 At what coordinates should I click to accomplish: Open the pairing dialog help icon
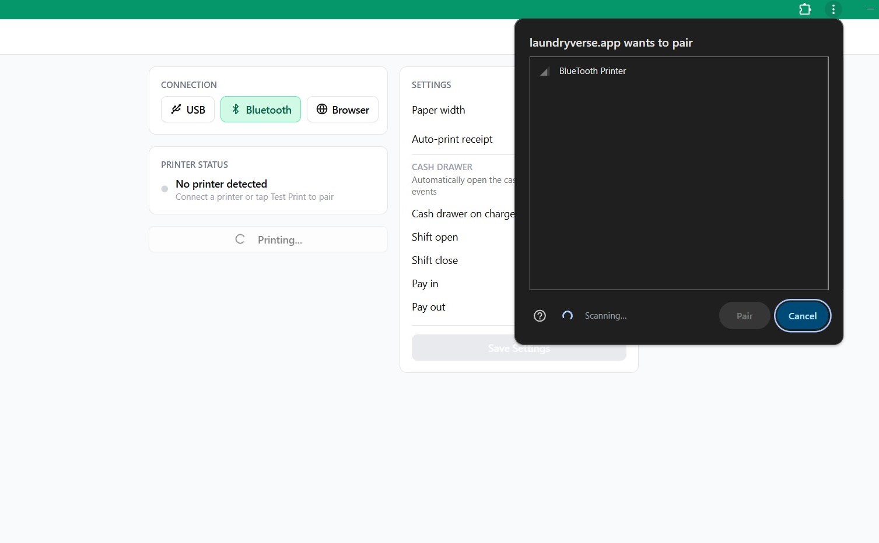pos(539,315)
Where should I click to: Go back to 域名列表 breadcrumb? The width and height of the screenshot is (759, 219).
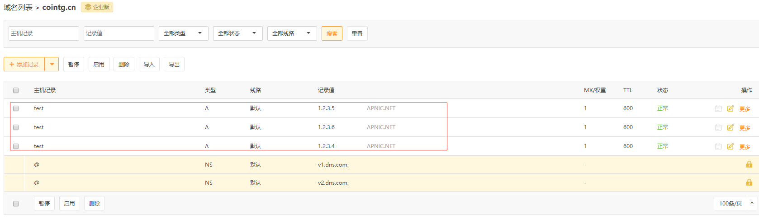point(18,8)
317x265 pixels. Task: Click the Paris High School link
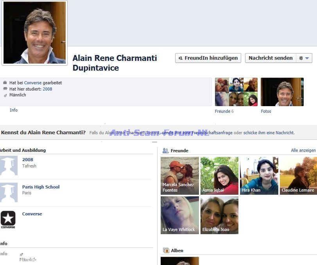point(41,187)
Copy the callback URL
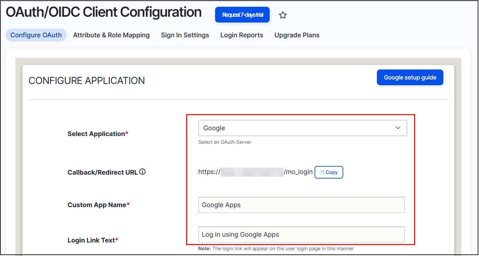The height and width of the screenshot is (256, 479). click(329, 172)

★ ★ ★ ★ ★

▶ _Short exercise_
Copy the lines of the records above word for word, leaving out the pictures.

▶ _Task solution_
 At what coordinates should I click to accomplish: Open the pairing dialog help icon
pos(539,315)
Where should I click to: Go back to 域名列表 breadcrumb? The width and height of the screenshot is (759, 219).
point(18,8)
317x265 pixels. Task: Click the Paris High School link
point(41,187)
Copy the callback URL
The height and width of the screenshot is (256, 479). click(329, 172)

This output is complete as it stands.